Action item — Set down every entry below exactly as it stands.

Available records —

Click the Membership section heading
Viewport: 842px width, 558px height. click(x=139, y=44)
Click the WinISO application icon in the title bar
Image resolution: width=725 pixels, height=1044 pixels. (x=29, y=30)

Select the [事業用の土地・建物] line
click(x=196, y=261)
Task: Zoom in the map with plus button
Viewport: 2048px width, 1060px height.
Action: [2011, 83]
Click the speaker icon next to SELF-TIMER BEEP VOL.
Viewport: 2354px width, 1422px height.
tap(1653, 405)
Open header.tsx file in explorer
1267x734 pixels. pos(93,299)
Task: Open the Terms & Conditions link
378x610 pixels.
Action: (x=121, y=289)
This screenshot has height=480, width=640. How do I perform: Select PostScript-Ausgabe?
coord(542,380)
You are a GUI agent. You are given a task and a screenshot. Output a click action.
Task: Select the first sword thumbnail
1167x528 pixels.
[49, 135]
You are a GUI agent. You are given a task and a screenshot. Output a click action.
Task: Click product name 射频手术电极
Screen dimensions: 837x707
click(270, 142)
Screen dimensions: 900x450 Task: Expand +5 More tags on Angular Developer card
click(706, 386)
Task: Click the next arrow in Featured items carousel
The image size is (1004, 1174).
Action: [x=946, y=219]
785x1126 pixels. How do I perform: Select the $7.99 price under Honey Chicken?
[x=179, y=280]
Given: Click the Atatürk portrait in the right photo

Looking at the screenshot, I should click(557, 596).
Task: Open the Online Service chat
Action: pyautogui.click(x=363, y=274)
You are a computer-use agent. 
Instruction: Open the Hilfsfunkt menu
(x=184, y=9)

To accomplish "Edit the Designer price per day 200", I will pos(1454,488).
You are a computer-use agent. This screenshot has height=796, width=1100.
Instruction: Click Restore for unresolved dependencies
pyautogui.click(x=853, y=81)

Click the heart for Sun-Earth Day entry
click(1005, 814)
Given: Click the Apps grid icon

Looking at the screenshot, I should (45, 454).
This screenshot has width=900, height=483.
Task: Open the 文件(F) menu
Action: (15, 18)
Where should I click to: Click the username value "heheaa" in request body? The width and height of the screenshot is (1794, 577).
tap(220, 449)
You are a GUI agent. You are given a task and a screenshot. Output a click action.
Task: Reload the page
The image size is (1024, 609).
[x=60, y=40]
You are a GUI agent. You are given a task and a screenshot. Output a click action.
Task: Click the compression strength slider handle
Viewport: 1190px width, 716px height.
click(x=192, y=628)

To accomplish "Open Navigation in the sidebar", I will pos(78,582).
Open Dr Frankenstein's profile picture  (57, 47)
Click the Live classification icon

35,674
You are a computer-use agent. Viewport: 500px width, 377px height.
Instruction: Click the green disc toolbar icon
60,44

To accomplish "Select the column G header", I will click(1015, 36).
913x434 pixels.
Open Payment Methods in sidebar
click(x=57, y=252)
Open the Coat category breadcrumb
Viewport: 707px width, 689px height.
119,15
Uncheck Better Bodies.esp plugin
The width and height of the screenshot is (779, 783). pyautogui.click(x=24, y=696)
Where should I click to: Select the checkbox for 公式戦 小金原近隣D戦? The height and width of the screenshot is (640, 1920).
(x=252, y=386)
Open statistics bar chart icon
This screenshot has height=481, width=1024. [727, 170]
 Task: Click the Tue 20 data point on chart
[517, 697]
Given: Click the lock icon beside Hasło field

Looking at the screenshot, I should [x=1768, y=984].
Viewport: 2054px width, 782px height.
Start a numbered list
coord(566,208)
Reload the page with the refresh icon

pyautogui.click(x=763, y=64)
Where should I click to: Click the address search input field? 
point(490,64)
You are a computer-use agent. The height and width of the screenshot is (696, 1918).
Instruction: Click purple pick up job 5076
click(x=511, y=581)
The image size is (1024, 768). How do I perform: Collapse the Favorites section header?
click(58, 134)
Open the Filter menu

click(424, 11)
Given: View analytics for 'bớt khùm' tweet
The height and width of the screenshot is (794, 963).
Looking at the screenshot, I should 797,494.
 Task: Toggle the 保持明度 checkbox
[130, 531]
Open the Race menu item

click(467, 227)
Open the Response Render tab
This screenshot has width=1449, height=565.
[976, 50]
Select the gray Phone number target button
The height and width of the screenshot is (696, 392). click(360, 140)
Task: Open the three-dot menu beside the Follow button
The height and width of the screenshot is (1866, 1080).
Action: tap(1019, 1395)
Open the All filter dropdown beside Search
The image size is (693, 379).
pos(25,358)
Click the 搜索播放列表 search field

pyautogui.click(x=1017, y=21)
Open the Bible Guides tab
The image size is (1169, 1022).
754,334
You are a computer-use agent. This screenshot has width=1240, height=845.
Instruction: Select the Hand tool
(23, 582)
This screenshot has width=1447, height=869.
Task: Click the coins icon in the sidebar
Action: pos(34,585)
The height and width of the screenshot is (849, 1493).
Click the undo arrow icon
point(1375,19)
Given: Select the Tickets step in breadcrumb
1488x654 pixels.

Your solution —
Click the Membership section heading
Viewport: 842px width, 558px height. click(x=139, y=44)
Click the WinISO application icon in the title bar
Image resolution: width=725 pixels, height=1044 pixels. (x=29, y=30)

Select the [事業用の土地・建物] line
click(x=196, y=261)
Task: Zoom in the map with plus button
Viewport: 2048px width, 1060px height.
Action: [2011, 83]
Click the speaker icon next to SELF-TIMER BEEP VOL.
Viewport: 2354px width, 1422px height.
tap(1653, 405)
Open header.tsx file in explorer
1267x734 pixels. pos(93,299)
Task: Open the Terms & Conditions link
378x610 pixels.
Action: (x=121, y=289)
This screenshot has height=480, width=640. How do I perform: Select PostScript-Ausgabe?
coord(542,380)
You are a GUI agent. You are given a task and a screenshot. Output a click action.
Task: Select the first sword thumbnail
1167x528 pixels.
[49, 135]
You are a GUI agent. You are given a task and a screenshot. Output a click action.
Task: Click product name 射频手术电极
Screen dimensions: 837x707
click(270, 142)
Screen dimensions: 900x450 Task: Expand +5 More tags on Angular Developer card
click(706, 386)
Task: Click the next arrow in Featured items carousel
The image size is (1004, 1174).
Action: [x=946, y=219]
785x1126 pixels. How do I perform: Select the $7.99 price under Honey Chicken?
[x=179, y=280]
Given: Click the Atatürk portrait in the right photo

Looking at the screenshot, I should click(557, 596).
Task: Open the Online Service chat
Action: pyautogui.click(x=363, y=274)
You are a computer-use agent. 
Instruction: Open the Hilfsfunkt menu
(x=184, y=9)

To accomplish "Edit the Designer price per day 200", I will pos(1454,488).
You are a computer-use agent. This screenshot has height=796, width=1100.
Instruction: Click Restore for unresolved dependencies
pyautogui.click(x=853, y=81)

Click the heart for Sun-Earth Day entry
click(1005, 814)
Given: Click the Apps grid icon

Looking at the screenshot, I should (45, 454).
This screenshot has width=900, height=483.
Task: Open the 文件(F) menu
Action: (15, 18)
Where should I click to: Click the username value "heheaa" in request body? The width and height of the screenshot is (1794, 577).
tap(220, 449)
You are a GUI agent. You are given a task and a screenshot. Output a click action.
Task: Reload the page
The image size is (1024, 609).
[x=60, y=40]
You are a GUI agent. You are given a task and a screenshot. Output a click action.
Task: Click the compression strength slider handle
Viewport: 1190px width, 716px height.
click(x=192, y=628)

To accomplish "Open Navigation in the sidebar", I will pos(78,582).
Open Dr Frankenstein's profile picture  (57, 47)
Click the Live classification icon

35,674
You are a computer-use agent. Viewport: 500px width, 377px height.
Instruction: Click the green disc toolbar icon
60,44

To accomplish "Select the column G header", I will click(1015, 36).
913x434 pixels.
Open Payment Methods in sidebar
click(x=57, y=252)
Open the Coat category breadcrumb
Viewport: 707px width, 689px height.
119,15
Uncheck Better Bodies.esp plugin
The width and height of the screenshot is (779, 783). pyautogui.click(x=24, y=696)
Where should I click to: Select the checkbox for 公式戦 小金原近隣D戦? The height and width of the screenshot is (640, 1920).
(x=252, y=386)
Open statistics bar chart icon
This screenshot has height=481, width=1024. [727, 170]
 Task: Click the Tue 20 data point on chart
[517, 697]
Given: Click the lock icon beside Hasło field

Looking at the screenshot, I should [x=1768, y=984].
Viewport: 2054px width, 782px height.
Start a numbered list
coord(566,208)
Reload the page with the refresh icon

pyautogui.click(x=763, y=64)
Where should I click to: Click the address search input field? 
point(490,64)
You are a computer-use agent. The height and width of the screenshot is (696, 1918).
Instruction: Click purple pick up job 5076
click(x=511, y=581)
The image size is (1024, 768). How do I perform: Collapse the Favorites section header?
click(58, 134)
Open the Filter menu

click(424, 11)
Given: View analytics for 'bớt khùm' tweet
The height and width of the screenshot is (794, 963).
Looking at the screenshot, I should 797,494.
 Task: Toggle the 保持明度 checkbox
[130, 531]
Open the Race menu item

click(467, 227)
Open the Response Render tab
This screenshot has width=1449, height=565.
[976, 50]
Select the gray Phone number target button
The height and width of the screenshot is (696, 392). click(360, 140)
Task: Open the three-dot menu beside the Follow button
The height and width of the screenshot is (1866, 1080).
Action: tap(1019, 1395)
Open the All filter dropdown beside Search
The image size is (693, 379).
pos(25,358)
Click the 搜索播放列表 search field

pyautogui.click(x=1017, y=21)
Open the Bible Guides tab
The image size is (1169, 1022).
754,334
You are a computer-use agent. This screenshot has width=1240, height=845.
Instruction: Select the Hand tool
(23, 582)
This screenshot has width=1447, height=869.
Task: Click the coins icon in the sidebar
Action: pos(34,585)
The height and width of the screenshot is (849, 1493).
Click the undo arrow icon
point(1375,19)
Given: Select the Tickets step in breadcrumb
1488x654 pixels.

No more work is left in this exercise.